*PROBLEM DETAILS*. Count the lines in the entries that contain "will". Say the number and nothing more.

*Stored data*.
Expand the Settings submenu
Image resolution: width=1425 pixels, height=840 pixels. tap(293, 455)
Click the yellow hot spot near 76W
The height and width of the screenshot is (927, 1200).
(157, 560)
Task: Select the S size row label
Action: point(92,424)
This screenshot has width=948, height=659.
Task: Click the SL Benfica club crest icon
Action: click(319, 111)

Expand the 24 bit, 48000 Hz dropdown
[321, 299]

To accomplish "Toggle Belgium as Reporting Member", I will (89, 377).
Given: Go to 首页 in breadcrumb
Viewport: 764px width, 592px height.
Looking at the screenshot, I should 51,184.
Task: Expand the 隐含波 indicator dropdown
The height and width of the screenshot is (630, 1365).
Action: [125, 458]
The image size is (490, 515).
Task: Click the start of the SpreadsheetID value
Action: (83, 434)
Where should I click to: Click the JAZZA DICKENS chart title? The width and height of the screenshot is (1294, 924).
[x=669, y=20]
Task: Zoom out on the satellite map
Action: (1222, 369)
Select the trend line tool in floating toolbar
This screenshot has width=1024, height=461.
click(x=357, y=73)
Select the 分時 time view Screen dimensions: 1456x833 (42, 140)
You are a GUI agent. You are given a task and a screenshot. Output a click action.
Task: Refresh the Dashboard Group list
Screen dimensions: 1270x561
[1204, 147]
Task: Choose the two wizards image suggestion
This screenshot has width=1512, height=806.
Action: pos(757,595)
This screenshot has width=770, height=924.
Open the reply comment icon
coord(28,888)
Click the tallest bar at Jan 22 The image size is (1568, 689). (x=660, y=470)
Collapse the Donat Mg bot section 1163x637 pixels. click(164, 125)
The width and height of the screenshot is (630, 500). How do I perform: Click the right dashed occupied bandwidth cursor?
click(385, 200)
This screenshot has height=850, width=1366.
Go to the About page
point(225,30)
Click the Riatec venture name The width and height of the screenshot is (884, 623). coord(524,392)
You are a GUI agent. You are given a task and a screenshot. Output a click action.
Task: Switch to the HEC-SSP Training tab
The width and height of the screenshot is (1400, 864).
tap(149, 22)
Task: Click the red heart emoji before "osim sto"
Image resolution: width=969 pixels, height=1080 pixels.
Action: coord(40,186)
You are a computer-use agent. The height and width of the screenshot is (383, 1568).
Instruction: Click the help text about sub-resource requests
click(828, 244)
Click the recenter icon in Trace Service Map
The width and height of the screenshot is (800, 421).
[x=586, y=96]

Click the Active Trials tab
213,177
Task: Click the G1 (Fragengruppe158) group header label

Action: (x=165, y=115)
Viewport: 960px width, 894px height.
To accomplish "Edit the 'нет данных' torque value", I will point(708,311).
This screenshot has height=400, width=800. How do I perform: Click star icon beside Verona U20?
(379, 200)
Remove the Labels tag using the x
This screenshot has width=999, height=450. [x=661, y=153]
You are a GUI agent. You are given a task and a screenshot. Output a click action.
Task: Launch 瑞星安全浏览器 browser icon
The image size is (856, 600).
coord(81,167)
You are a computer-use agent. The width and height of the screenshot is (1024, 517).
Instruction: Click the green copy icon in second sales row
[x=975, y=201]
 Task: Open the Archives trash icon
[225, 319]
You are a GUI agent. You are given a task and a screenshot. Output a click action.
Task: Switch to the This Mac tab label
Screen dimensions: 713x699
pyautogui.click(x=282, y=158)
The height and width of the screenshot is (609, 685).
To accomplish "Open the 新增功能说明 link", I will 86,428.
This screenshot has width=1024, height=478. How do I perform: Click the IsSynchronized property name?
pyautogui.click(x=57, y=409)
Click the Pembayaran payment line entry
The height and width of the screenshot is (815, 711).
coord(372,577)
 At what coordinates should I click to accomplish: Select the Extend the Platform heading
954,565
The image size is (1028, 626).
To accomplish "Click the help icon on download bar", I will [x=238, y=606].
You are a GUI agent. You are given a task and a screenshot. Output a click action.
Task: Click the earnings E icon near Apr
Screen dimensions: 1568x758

*OUTPUT FOR THIS EXERCISE*. 4